“En esta tierra solo importan dos cosas: nuestro honor y nuestra ciudad”
La frontera entre el bien y el mal no tiene líneas claras. Depende de lo aprendido, de lo inculcado y, sobre todo, del modo de vida. Todos los regímenes favorecen los credos y la moral que más les benefician. Dictan leyes que van conformando un entramado ético derivado o apoyado por las religiones y filosofías que más les convienen. No importa si desean obtener una población sumisa o una combativa pues las sociedades, como los organismos vivos, tienen que adaptarse para sobrevivir.
¿Estaba mal robar o matar para los pueblos que hicieron de ello su forma de vida? Sus dioses, sus leyes, e incluso sus canciones, les empujaban a hacerlo ¿Acaso no consideraban una cuestión de honor destacar entre los suyos y morir luchando? ¿Qué creéis que pensarían de nosotros los vikingos o los saqueadores de las estepas?
Los que vivimos en esta parte del mundo somos descendientes del pueblo griego. Sentaron las bases de la cultura occidental y, hoy en día, los estudiamos con admiración. Sin embargo, la mayoría hacían de la guerra y la esclavitud un elemento esencial para su desarrollo económico y social ¿Era malos los atenienses por comerciar, entre otras cosas, con esclavos? ¡Nos dieron la democracia! ¿Eran malos los espartanos por arrojar recién nacidos desde una montaña o por matar ilotas en sus bautismos de sangre? ¡Fueron la punta de lanza en la batalla de las Termópilas!

DATOS MOSTRADOS =>
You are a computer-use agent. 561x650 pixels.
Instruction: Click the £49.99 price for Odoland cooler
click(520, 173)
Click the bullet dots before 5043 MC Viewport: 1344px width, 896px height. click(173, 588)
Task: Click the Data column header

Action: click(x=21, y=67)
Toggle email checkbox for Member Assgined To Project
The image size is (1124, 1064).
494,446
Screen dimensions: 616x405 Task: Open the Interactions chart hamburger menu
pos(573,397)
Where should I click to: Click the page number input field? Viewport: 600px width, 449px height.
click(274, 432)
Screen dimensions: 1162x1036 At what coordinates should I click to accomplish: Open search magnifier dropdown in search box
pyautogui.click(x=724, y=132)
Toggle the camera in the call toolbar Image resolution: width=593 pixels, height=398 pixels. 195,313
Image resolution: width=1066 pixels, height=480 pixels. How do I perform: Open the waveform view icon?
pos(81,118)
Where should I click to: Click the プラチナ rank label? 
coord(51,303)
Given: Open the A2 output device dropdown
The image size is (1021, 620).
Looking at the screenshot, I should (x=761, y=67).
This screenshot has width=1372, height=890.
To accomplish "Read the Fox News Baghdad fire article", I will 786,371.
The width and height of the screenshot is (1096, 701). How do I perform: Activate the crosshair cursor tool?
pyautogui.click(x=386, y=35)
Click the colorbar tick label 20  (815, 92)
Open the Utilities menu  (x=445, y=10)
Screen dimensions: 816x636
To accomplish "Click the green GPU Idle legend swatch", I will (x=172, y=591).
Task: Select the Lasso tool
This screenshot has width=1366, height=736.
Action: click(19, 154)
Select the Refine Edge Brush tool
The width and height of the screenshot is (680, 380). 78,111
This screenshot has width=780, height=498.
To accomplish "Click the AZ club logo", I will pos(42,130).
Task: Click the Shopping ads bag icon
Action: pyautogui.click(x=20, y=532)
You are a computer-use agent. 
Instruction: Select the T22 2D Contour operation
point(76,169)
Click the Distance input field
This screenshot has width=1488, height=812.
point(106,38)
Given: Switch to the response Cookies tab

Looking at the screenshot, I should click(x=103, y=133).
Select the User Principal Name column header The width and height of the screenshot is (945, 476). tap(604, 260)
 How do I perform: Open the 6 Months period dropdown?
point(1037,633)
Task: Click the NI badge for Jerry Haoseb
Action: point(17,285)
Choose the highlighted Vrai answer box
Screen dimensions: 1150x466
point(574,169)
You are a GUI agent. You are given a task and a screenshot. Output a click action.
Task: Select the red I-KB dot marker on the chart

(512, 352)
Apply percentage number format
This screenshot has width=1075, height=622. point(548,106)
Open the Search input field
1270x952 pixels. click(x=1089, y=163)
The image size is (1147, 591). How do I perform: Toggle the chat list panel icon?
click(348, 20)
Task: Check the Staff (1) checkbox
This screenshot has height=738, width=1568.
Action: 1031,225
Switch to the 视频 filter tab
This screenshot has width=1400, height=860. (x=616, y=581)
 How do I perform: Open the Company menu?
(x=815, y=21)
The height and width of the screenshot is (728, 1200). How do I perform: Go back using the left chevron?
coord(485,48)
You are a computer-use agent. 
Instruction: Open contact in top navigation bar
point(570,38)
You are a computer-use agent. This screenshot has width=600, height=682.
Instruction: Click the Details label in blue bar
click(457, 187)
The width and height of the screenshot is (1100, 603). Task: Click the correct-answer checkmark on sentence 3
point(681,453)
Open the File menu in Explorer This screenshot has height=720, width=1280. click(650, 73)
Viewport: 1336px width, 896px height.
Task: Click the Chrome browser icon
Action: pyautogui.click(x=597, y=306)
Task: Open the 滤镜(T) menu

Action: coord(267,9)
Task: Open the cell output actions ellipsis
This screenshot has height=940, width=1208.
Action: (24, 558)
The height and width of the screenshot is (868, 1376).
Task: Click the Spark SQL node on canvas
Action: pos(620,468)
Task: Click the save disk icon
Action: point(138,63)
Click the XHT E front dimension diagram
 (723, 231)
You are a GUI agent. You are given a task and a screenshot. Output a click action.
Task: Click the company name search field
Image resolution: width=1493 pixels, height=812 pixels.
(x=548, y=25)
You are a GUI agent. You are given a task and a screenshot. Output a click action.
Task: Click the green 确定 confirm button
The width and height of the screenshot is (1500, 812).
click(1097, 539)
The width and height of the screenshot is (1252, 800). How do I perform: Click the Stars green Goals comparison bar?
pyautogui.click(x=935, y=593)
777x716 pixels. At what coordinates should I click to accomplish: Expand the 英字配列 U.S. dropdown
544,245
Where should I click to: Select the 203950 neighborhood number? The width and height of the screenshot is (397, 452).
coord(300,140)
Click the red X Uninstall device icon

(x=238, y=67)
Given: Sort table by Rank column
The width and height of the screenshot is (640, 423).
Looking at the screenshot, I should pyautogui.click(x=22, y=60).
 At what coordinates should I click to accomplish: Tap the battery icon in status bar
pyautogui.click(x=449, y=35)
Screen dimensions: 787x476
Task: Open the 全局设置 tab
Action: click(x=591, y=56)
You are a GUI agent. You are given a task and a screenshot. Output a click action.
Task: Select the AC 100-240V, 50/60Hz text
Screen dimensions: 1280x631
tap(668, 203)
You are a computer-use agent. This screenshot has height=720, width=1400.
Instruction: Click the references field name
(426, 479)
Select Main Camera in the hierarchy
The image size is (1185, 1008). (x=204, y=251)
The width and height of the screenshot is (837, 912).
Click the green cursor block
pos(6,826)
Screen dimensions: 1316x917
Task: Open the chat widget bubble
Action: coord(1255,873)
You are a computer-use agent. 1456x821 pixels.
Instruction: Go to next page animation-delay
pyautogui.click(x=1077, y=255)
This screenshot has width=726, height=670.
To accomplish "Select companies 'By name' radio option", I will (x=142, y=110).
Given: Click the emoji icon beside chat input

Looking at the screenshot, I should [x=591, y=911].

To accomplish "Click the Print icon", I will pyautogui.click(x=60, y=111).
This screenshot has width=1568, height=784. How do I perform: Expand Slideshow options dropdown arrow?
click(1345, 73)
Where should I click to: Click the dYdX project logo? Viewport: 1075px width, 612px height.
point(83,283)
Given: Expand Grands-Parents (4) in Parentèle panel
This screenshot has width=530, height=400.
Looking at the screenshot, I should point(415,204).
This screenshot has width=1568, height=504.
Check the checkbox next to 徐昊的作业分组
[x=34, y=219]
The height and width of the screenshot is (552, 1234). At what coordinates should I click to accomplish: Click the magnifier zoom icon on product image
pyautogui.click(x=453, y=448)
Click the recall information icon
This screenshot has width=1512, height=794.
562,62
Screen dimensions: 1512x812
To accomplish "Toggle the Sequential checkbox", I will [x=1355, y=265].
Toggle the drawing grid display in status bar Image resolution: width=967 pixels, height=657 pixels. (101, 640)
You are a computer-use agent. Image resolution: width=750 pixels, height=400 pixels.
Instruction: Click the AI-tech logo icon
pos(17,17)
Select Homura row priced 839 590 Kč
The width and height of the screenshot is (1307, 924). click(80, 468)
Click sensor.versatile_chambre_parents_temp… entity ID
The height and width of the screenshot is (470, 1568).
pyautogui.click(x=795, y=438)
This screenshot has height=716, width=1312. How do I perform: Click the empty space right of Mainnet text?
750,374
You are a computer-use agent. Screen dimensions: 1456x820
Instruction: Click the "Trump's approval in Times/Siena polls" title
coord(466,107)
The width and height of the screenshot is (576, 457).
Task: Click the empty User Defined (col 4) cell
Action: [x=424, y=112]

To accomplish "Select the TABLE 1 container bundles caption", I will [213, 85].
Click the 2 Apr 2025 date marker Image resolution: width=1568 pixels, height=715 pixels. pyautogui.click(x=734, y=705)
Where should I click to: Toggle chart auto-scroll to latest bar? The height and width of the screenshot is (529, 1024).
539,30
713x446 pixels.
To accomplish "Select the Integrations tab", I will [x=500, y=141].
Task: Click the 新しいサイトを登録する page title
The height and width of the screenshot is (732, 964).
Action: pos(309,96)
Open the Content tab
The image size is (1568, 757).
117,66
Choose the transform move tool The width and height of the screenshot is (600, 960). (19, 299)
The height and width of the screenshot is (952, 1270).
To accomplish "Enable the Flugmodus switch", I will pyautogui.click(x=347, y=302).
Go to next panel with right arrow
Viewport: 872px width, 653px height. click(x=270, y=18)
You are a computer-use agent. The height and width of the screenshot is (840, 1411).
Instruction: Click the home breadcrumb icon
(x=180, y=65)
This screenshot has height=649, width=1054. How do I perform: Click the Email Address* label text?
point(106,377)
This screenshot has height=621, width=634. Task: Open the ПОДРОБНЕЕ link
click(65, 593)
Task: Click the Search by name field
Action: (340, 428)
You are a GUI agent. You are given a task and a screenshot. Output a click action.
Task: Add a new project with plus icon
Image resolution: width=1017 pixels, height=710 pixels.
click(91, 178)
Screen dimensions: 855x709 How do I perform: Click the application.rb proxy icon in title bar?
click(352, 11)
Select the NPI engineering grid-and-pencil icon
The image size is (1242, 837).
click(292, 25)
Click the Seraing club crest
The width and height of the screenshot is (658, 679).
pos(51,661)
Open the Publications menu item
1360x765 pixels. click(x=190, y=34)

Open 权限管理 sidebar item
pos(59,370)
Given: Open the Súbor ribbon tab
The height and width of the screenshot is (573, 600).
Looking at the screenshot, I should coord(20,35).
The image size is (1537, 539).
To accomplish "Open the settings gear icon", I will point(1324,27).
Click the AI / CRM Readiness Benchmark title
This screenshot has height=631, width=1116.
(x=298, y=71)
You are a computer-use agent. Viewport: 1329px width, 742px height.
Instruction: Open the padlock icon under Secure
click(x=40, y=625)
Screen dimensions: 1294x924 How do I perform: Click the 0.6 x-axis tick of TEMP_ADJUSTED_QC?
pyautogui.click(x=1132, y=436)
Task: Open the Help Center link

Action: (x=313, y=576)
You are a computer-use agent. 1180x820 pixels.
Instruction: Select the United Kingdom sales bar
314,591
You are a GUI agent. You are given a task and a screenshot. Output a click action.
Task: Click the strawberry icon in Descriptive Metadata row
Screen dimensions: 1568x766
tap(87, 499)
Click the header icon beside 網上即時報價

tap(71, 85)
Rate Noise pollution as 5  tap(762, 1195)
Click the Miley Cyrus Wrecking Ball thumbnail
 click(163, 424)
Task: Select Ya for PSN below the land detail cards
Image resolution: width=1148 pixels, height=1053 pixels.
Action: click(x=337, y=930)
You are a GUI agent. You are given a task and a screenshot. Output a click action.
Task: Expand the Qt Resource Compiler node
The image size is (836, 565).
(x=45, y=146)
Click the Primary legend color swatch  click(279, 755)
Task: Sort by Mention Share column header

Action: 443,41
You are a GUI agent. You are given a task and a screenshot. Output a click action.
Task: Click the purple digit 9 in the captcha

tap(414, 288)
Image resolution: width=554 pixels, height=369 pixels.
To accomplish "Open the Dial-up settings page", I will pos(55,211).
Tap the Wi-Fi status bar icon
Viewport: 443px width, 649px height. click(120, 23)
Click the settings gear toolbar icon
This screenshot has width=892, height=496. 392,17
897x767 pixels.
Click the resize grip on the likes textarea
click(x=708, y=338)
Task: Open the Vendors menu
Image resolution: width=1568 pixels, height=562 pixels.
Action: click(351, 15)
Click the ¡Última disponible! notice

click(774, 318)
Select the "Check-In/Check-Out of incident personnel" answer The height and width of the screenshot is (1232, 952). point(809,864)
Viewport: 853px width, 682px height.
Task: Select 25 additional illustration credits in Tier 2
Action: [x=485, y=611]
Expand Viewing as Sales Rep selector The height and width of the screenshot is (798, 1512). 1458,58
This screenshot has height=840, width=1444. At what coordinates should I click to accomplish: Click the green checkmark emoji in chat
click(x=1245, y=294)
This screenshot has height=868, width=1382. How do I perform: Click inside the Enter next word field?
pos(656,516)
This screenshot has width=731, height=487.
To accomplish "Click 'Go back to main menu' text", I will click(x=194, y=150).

LISTA DE TAREAS =>
[A] Devuelva literalmente el fragmento del texto de lectura que va de "La frontera entre" a "de las estepas?".
[B] Indique si cada una de las siguientes afirmaciones concuerda con el texto de lectura. Responda sí o no y cite las palabras del texto que lo deciden.
(i) Quienes viven en esta parte del mundo descienden del pueblo griego.
(ii) La frontera entre el bien y el mal tiene líneas claras.
(iii) Los espartanos fueron la punta de lanza en la batalla de Maratón.
[C] Conteste brevemente, según el texto de lectura:
(i) ¿Con qué compara el texto a las sociedades por su necesidad de adaptarse para sobrevivir?
(ii) ¿A qué pueblos se menciona al preguntar qué pensarían de nosotros?
(iii) ¿Desde dónde arrojaban los espartanos a los recién nacidos?

RESPUESTAS =>
[A]
La frontera entre el bien y el mal no tiene líneas claras. Depende de lo aprendido, de lo inculcado y, sobre todo, del modo de vida. Todos los regímenes favorecen los credos y la moral que más les benefician. Dictan leyes que van conformando un entramado ético derivado o apoyado por las religiones y filosofías que más les convienen. No importa si desean obtener una población sumisa o una combativa pues las sociedades, como los organismos vivos, tienen que adaptarse para sobrevivir.
¿Estaba mal robar o matar para los pueblos que hicieron de ello su forma de vida? Sus dioses, sus leyes, e incluso sus canciones, les empujaban a hacerlo ¿Acaso no consideraban una cuestión de honor destacar entre los suyos y morir luchando? ¿Qué creéis que pensarían de nosotros los vikingos o los saqueadores de las estepas?

[B]
(i) Sí: "Los que vivimos en esta parte del mundo somos descendientes del pueblo griego."
(ii) No: "La frontera entre el bien y el mal no tiene líneas claras."
(iii) No: "¡Fueron la punta de lanza en la batalla de las Termópilas!"

[C]
(i) Con los organismos vivos.
(ii) A los vikingos o los saqueadores de las estepas.
(iii) Desde una montaña.